Re: Husband's paranoid delusions have escalated

Hey @Sem1 That sounds scary, particularly because you've become part of the story. I feel for you and your Husband, as I imagine it's quite scary for him too. I think you might be onto something with the Catt team, particularly if you feel unsafe in your home but you haven't clarified that. It's a difficult situation to be in when someone won't get help. I hope others can offer some ideas.. 

There might be some info here if you wanted to have a read. 

Re: Husband's paranoid delusions have escalated

Thanks @Paperdaisy 

I really don't know what to do.  I dont want to alienate myself from him any more by forcing him into treatment, but Im so worried about our family's future and what will happen to him if he does not seek help.  I know I cant keep going like this as the stress it is putting on my parenting and work is taking a huge toll now.  The only way I can stay positive is to tell myself I have to leave him.  If I tell myself I have to stay because we are married I get even more depressed. It's devastating, I feel like I've lost my best friend.  He's 54, do I force him into treatment which will make this quite public and affect his work and personal reputation or do I leave him soon and let him live how he wishes?  He simply wants to go about life and try to be normal, meanwhile he wont talk or listen to me at all now, its almost like we are strangers, we really only talk or text about children, home or financial matters, nothing else.
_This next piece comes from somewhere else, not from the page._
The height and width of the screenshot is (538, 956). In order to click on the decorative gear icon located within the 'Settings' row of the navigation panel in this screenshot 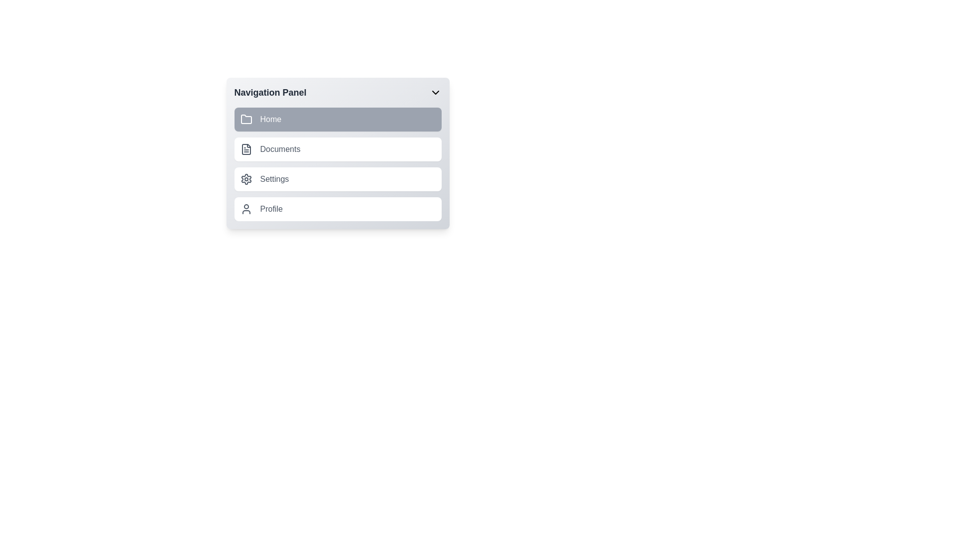, I will do `click(246, 178)`.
Re: Husband's paranoid delusions have escalated

Big questions @Sem1 and you're really the only one who can make those choices as you know your situation best. It sounds like a stressful environment for yourself and your children and if you feel it's going to continue to escalate and he's not going to be open to support it might be the best thing to at least remove yourself from the situation until he is more open to support. 

Re: Husband's paranoid delusions have escalated

Hi @Sem1 , wow this is truly a difficult and challenging situation and you are doing the best you can. As somebody who has worked with people in psychosis I know just how scary it can be to see somebody in this state. 

Mental health first aid training teaches us not to argue with a persons delusions but to instead practice reflective listening "It sounds like all of this is really scary for you and I'm concerned. How can I best help you?" But based on what you've said about the delusions he's having I don't think you will be able to get him into treatment consensually. Although he may resist the CATT team, at the end of the day it sounds like he needs support and medication to manage his paranoia. 

My step-mother has scittzo-affective disorder and medication + a healthy diet and good structure and supports has helped her to effectively manage her mental health so she's now on minimal medication. 

Of course none of us are in your situation so cannot make the call for you but if you have anymore questions I'm happy to chat. (You can also call the CATT team and ask for their advice!)